Activities >>
(a) In the press release about Jim Mitchell, what is the title of his fourth album?
(b) Extend the press release about Jim Mitchell, picking up after its final sentence.
====== Text provided ======
THE EDITED PRESS RELEASE: “On his fourth album Repeat Offender, outlaw country survivor Jim Mitchell distills decades of hard knocks — professional, personal, legal and literal — into an ultra-authentic, largely autobiographical record that defiantly shuns sanitized country-pop. “I’m tryin’ to be the yin to that yang,” he pondered. “I want to remain who I am, which is something based in tradition. I know what country music is — I’m schooled in it.”
The son of a mercurial itinerant musician, Mitchell honed his talents in hardscrabble “hobo jungles” literally on the wrong side of the tracks. Just as his dad survived on charming strangers with song, Mitchell too found himself playing for drifters and outliers whenever his pop passed through town. Among hitchers and train-hoppers, making a musical connection could be the difference between eating and going hungry, between a friend or a fight. “Dad was kinda like a 1960s and ’70s Woody Guthrie, without the politics,” Mitchell recalled. “By 12 years old I was allowed to drink and smoke, and he would share his pain pills with me while I’d entertain the folks in his camp.”
====== Exercise data ======
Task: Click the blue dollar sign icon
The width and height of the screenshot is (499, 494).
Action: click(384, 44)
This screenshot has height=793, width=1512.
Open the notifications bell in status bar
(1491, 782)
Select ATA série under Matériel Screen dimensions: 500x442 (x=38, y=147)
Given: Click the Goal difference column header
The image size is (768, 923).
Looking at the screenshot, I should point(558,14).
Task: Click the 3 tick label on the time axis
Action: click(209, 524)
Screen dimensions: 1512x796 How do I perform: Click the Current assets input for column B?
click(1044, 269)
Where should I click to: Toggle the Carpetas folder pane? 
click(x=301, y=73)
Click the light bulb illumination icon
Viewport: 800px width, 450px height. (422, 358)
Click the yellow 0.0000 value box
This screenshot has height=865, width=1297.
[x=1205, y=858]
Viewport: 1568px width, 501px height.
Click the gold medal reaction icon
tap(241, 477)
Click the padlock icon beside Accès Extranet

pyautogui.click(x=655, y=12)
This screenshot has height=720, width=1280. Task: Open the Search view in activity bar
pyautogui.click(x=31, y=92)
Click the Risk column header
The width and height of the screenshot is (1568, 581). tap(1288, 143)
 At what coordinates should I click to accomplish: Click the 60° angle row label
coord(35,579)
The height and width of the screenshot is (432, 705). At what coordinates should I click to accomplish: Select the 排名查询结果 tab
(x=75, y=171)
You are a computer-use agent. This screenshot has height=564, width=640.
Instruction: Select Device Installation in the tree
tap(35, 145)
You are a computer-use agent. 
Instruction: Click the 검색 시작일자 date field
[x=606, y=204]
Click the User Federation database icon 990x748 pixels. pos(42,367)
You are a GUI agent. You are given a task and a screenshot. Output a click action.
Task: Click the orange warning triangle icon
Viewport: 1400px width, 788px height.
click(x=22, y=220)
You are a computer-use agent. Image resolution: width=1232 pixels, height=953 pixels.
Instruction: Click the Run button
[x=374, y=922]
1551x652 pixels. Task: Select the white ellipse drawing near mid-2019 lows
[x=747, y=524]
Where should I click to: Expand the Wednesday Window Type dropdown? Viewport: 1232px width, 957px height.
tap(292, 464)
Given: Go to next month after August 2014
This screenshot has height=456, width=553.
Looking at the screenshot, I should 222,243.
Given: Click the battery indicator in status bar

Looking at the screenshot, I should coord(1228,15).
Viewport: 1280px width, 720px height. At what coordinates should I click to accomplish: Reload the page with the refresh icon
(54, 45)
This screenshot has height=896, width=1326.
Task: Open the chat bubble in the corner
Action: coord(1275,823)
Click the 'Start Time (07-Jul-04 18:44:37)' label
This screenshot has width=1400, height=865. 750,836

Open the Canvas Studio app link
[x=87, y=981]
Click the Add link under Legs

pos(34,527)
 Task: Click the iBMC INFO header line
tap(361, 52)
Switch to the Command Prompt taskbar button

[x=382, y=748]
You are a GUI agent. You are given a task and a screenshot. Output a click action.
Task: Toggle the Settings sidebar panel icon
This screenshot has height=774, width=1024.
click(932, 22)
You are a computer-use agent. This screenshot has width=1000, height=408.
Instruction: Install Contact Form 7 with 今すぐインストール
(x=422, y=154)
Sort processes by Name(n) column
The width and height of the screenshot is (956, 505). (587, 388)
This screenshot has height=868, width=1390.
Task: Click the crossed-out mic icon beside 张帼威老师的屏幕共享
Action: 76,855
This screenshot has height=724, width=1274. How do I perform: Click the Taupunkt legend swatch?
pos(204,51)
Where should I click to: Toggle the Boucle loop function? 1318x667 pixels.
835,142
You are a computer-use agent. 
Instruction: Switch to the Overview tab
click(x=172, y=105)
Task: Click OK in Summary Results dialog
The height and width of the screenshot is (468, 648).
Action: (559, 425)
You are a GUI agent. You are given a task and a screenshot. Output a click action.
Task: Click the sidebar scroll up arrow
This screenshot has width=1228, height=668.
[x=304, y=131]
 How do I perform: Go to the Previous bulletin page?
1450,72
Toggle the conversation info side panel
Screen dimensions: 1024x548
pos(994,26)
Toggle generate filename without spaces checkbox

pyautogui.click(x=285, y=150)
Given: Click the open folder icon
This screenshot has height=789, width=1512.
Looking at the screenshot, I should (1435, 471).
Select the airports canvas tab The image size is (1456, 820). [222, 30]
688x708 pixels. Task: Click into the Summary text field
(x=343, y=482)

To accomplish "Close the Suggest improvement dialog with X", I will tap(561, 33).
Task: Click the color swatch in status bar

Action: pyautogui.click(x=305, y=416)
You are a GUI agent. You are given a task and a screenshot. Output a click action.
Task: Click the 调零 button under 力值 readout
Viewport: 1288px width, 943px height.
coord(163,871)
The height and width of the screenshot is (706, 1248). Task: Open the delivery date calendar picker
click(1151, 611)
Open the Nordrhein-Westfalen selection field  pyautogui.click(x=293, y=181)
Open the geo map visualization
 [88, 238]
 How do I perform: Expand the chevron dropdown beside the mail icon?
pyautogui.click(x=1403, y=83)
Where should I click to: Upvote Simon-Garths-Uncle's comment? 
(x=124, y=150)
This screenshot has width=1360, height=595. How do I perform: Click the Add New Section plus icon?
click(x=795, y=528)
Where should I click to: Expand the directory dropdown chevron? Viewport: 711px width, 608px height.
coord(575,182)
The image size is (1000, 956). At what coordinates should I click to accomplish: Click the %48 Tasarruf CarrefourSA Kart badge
======
Responses by task >>
(a) Repeat Offender

(b)
Mitchell absorbed an encyclopedic knowledge of the likes of Hank Williams, Jimmie Rodgers, Johnny Cash, Roy Acuff and Hank Snow from his father. (His second album, Down the Old Road to Home, is a tribute to Rodgers). “In my teens, when I started hearing Waylon Jennings and Hank Williams Jr., I was like, this is what I’m gonna do the rest of my life!” he recalled.
Blessed with good looks, a country repertoire reaching back to the 1920s, and a backstory straight out of a Haggard song, Mitchell had the world at his feet when he relocated from his native New Jersey to Nashville with the aim of “going national.” There, he soon earned the nickname of “The Total Package,” landed a lucrative house band gig, and was opening for the likes of Brooks & Dunn, Jennings and John Michael Montgomery. His bandmates were first-call guys who played with Williams and Haggard. Stardom seemed fated and imminent.
But then one of his oldest friends, who’d also made the move to Nashville, died in a car wreck and Mitchell was further torn by being offered his buddy’s gig in one of the hottest bars in town. Simultaneously, his son was diagnosed with a medical condition that required a father’s full attention. So Mitchell walked away from Nashville and from his dreams. “I was just depressed as hell, but I focused on my son and got him through it,” he recounted.
All the while, Mitchell and his longtime band The Repeat Offenders continued to make a living as one of the top country/rock acts in the Mid-Atlantic region. Now based in Pennsylvania, he racked up countless gigs, not to mention the brawls and jail time that go with the lifestyle.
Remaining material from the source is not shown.